Desde hace casi un mes, miles de venezolanos asisten al lugar donde se encuentra sembrado el máximo líder de la Revolución Bolivariana, Hugo Chávez.

En el sitio, ubicado en la combativa parroquia 23 de Enero, la peregrinación es constante, para compartir durante un momento el mismo espacio de aquel hombre que estuvo anónimo hasta el 4 de febrero de 1992, cuando ante millones pronunció la recordada frase “Por ahora”.

En ese lugar, conocido como Cuartel de la Montaña 4F, tuvo lugar el comando de operaciones que Chávez lideró en la rebelión del 4 de febrero de 1992, década dura para el país en donde la pobreza tocaba a 67,2% de la población.

Ese año, el comandante junto a otros militares, se alzaron en contra de las políticas neoliberales implantadas en el país por Carlos Andrés Pérez.

La rebelión no tuvo éxito, pero trazó el camino de lo que sucedería seis años después con la elección de Chávez como presidente de la República el 6 de diciembre de 1998, con 56,20% de los votos.

Chávez descansa en un monumento diseñado por el reconocido arquitecto Fruto Vivas, quien construyó una plazoleta rodeada de banderas llamada Plaza del Eterno Retorno. Allí, se mezclan el agua, la piedra, el viento y el fuego.

En el ensayo “Aquel comandante sin nombre”, el escritor Luis Alberto Crespo relata la manera en que conoció al máximo líder, un 19 de marzo de 1984 ó 1985, en las fiestas populares de Elorza, en el estado Apure.

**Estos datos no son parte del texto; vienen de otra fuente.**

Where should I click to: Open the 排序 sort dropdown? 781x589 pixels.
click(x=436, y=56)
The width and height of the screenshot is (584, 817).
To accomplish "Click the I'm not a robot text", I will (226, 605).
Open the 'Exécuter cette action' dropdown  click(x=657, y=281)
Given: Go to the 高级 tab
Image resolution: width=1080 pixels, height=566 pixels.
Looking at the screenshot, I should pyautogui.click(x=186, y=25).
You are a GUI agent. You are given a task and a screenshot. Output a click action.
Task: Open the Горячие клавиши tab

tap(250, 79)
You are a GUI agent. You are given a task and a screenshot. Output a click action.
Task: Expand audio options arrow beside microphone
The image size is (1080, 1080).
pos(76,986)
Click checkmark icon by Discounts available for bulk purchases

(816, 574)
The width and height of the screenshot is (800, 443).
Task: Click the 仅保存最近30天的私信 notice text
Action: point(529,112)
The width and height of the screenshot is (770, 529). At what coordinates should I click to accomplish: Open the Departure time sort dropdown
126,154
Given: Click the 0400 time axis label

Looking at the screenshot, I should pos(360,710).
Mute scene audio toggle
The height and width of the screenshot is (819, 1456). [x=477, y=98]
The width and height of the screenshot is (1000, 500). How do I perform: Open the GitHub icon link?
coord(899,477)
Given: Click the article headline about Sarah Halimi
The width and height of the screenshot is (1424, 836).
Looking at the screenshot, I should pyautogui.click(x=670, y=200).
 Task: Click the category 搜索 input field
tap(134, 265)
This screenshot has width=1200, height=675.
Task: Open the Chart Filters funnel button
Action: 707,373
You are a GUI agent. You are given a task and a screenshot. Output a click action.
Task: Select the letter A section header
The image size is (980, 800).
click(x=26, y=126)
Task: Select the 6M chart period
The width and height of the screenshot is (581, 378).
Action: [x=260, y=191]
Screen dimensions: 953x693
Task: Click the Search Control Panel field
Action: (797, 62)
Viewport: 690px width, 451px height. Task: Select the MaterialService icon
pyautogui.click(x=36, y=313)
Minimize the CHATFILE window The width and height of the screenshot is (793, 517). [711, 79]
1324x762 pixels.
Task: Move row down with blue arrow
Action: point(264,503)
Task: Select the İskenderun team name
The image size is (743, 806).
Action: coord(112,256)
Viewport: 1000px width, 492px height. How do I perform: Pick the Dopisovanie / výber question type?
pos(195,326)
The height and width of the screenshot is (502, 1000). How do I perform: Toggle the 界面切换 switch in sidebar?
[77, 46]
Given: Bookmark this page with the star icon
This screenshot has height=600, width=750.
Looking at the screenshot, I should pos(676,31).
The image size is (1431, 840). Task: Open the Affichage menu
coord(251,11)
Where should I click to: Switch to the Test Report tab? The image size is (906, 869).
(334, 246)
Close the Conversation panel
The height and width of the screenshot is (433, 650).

“Gente de espuelas y cuchillos, pulperos y beneficiadores de reses, comerciantes, obreros, el peón y el bachiller, (…) Elorza todo se hallaba, allí, vivo, un 19 de marzo con Eneas Perdomo en el pecho de cada uno, escuchando la invitación de aquel capitán desconocido a unir a Venezuela junto al soldado y al hombre común, abrazados a la igualdad, justicieros de la injusticia social, dueños de su porvenir”.

Más adelante, Crespo afirma que “de aquel 4 de febrero proviene su ardimiento. Hoy enciende a Venezuela y a los pueblos de América y de más lejos”.

Este escrito, publicado en el libro Un día para siempre, fue recordado por el presidente Chávez, a su llegada a Venezuela, proveniente de La Habana, Cuba, el 7 de diciembre de 2012, donde confesó que ardía desde que era el arañero de Sabaneta.

Ese fuego que lo hizo arder, que lo llevó a enfrentar durante su carrera política innumerables adversidades, golpes de Estado, manipulación mediática, y en los últimos años una difícil enfermedad, sigue vivo, no se ha apagado y así lo demuestra una llamarada que se mantiene encendida a la entrada del lugar donde reposa.

Ahora esa llamarada la avivan millones de Chávez que han jurado mantener y continuar su legado, que han gritado a viva voz, con consignas, con movilizaciones, con acciones, que ese fuego no se ha extinguido.